The domestic industry of American daily fantasy sports firms had generated about $3.2 billion in 2018 only with the entry fee charges that subsequently allowed gamblers to compete for cash prize based on the performance of athletes in a virtual line-up. This was alongside the total revenue of $335 million. The IRS has now started to define these entry payments as sportsbetting wagers, which loosely translates that firms such as FanDuel Group and DraftKings Incorporated could see each entry fee subjected to a maximum 2% excise tax alongside an annual $500 charge for every person processing such transactions.

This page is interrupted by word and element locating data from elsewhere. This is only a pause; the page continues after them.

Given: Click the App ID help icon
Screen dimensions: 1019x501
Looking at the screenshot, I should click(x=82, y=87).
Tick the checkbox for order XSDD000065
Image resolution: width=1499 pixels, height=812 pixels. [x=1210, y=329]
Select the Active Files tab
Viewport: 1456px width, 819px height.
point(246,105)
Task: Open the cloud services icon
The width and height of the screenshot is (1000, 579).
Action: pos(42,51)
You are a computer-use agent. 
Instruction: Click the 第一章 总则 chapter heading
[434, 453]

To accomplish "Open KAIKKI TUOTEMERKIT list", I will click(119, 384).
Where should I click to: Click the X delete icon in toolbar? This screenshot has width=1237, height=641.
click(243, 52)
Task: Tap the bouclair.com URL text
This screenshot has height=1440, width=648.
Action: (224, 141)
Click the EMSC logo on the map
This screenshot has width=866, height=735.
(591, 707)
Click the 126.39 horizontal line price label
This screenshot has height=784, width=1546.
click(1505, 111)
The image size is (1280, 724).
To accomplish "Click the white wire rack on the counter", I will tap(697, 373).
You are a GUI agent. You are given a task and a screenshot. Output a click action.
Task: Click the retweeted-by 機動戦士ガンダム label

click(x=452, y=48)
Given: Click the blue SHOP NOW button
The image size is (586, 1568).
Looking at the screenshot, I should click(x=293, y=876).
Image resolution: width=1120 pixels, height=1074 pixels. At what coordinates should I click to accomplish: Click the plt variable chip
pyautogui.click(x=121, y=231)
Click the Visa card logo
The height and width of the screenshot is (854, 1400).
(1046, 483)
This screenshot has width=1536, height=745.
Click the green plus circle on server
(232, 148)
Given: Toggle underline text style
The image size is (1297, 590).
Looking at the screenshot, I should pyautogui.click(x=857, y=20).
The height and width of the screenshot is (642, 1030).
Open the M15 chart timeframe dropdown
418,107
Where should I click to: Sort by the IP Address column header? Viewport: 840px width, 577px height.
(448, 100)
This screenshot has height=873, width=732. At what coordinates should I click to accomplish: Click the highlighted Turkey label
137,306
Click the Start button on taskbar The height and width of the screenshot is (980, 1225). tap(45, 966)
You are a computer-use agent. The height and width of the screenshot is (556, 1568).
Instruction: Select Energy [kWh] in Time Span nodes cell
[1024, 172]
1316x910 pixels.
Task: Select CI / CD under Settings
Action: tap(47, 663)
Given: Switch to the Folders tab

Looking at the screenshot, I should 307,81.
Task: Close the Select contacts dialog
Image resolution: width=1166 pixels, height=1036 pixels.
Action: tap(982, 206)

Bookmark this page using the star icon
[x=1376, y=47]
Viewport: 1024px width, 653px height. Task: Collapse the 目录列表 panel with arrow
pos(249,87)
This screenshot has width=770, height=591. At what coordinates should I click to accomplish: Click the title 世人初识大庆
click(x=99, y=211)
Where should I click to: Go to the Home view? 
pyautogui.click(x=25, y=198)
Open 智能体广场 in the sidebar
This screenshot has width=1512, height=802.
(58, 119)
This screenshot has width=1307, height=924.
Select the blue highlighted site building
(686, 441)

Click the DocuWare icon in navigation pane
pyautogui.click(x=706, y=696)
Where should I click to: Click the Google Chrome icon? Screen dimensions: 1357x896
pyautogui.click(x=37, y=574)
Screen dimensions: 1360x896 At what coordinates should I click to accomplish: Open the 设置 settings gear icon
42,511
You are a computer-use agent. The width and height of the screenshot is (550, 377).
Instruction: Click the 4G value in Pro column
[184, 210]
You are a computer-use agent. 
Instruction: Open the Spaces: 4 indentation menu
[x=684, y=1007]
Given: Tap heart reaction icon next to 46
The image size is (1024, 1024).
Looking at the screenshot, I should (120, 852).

Kate Lowenhar-Fisher from the Nevada law firm of Dickinson Wright told that such a state of affairs could be potentially business-destroying in some jurisdictions as it would equate to a hefty 20% tax on revenues. He also mentioned that daily fantasy sports operators could furthermore be hit with late payment penalties for taxes they didn’t previously pay. He also added that, “This is one of the most significant events in the evolution of sportsbetting in the United States that has happened in a long time.”
Jason Robins, Chief Executive Officer of DraftKings Incorporated, mentioned that the IRS is deeply flawed in its analysis of what actually constitutes a sportsbetting wager and that its latest stance will not be binding in court should a daily fantasy sports operator be audited. He also declared that, “Our position continues to be, which we believe has been reaffirmed through state legislatures and courts throughout the country, that daily fantasy sports is not wagering. We believe that the arguments at the federal level are incredibly strong.” However, the IRS’s latest stance on daily fantasy sports is at odds with the 2007 ruling from the United States District Court for the District of New Jersey in the matter of Humphrey v Viacom. This court case purportedly found that such entry fees were outside the definition of a sportsbetting wager although it had focused on season-long fantasy games rather than one-off contests.